**Problem to work on**
Word for word, reproduce every line of the data below.

**Data shown**
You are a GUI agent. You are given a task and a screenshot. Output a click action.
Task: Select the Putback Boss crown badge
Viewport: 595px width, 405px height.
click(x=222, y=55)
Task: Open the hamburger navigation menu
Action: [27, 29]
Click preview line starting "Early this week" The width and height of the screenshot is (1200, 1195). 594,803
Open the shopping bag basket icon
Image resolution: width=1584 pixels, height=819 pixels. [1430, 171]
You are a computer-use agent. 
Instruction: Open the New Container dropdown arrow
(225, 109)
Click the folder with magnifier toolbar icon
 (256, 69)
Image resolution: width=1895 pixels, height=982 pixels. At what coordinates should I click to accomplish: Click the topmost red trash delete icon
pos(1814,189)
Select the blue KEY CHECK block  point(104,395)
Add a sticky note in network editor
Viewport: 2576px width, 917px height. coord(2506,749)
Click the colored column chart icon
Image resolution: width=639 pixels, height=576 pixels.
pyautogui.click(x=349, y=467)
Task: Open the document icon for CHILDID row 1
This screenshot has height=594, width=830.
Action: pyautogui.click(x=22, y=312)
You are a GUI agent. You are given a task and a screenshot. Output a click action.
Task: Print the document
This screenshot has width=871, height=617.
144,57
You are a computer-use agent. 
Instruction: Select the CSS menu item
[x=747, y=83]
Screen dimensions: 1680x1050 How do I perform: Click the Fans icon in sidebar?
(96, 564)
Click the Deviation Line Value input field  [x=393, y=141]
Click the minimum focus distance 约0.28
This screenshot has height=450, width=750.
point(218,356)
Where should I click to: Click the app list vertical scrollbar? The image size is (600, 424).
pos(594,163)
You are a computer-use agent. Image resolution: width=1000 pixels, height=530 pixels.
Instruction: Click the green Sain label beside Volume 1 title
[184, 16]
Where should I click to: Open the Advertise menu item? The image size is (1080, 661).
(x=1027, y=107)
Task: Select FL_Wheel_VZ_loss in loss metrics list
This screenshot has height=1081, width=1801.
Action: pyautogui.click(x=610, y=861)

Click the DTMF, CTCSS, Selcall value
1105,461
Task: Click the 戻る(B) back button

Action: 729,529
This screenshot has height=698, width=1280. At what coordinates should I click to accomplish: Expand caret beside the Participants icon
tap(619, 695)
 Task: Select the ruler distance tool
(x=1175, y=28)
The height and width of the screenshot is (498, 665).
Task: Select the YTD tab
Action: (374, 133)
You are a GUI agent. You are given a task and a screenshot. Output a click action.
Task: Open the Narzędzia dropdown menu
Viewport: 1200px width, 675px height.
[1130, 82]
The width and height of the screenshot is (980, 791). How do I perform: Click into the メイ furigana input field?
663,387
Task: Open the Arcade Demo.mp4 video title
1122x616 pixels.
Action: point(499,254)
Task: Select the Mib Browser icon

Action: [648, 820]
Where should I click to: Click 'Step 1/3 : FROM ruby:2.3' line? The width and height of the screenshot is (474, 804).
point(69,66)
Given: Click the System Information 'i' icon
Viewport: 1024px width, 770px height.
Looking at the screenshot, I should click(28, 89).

**Problem solution**
You are a GUI agent. You are given a task and a screenshot. Output a click action.
Task: Select the Putback Boss crown badge
Viewport: 595px width, 405px height.
click(x=222, y=55)
Task: Open the hamburger navigation menu
Action: [27, 29]
Click preview line starting "Early this week" The width and height of the screenshot is (1200, 1195). 594,803
Open the shopping bag basket icon
Image resolution: width=1584 pixels, height=819 pixels. [1430, 171]
You are a computer-use agent. 
Instruction: Open the New Container dropdown arrow
(225, 109)
Click the folder with magnifier toolbar icon
 (256, 69)
Image resolution: width=1895 pixels, height=982 pixels. At what coordinates should I click to accomplish: Click the topmost red trash delete icon
pos(1814,189)
Select the blue KEY CHECK block  point(104,395)
Add a sticky note in network editor
Viewport: 2576px width, 917px height. coord(2506,749)
Click the colored column chart icon
Image resolution: width=639 pixels, height=576 pixels.
pyautogui.click(x=349, y=467)
Task: Open the document icon for CHILDID row 1
This screenshot has height=594, width=830.
Action: pyautogui.click(x=22, y=312)
You are a GUI agent. You are given a task and a screenshot. Output a click action.
Task: Print the document
This screenshot has width=871, height=617.
144,57
You are a computer-use agent. 
Instruction: Select the CSS menu item
[x=747, y=83]
Screen dimensions: 1680x1050 How do I perform: Click the Fans icon in sidebar?
(96, 564)
Click the Deviation Line Value input field  [x=393, y=141]
Click the minimum focus distance 约0.28
This screenshot has height=450, width=750.
point(218,356)
Where should I click to: Click the app list vertical scrollbar? The image size is (600, 424).
pos(594,163)
You are a computer-use agent. Image resolution: width=1000 pixels, height=530 pixels.
Instruction: Click the green Sain label beside Volume 1 title
[184, 16]
Where should I click to: Open the Advertise menu item? The image size is (1080, 661).
(x=1027, y=107)
Task: Select FL_Wheel_VZ_loss in loss metrics list
This screenshot has height=1081, width=1801.
Action: pyautogui.click(x=610, y=861)

Click the DTMF, CTCSS, Selcall value
1105,461
Task: Click the 戻る(B) back button

Action: 729,529
This screenshot has height=698, width=1280. At what coordinates should I click to accomplish: Expand caret beside the Participants icon
tap(619, 695)
 Task: Select the ruler distance tool
(x=1175, y=28)
The height and width of the screenshot is (498, 665).
Task: Select the YTD tab
Action: (374, 133)
You are a GUI agent. You are given a task and a screenshot. Output a click action.
Task: Open the Narzędzia dropdown menu
Viewport: 1200px width, 675px height.
[1130, 82]
The width and height of the screenshot is (980, 791). How do I perform: Click into the メイ furigana input field?
663,387
Task: Open the Arcade Demo.mp4 video title
1122x616 pixels.
Action: point(499,254)
Task: Select the Mib Browser icon

Action: [648, 820]
Where should I click to: Click 'Step 1/3 : FROM ruby:2.3' line? The width and height of the screenshot is (474, 804).
point(69,66)
Given: Click the System Information 'i' icon
Viewport: 1024px width, 770px height.
Looking at the screenshot, I should click(28, 89).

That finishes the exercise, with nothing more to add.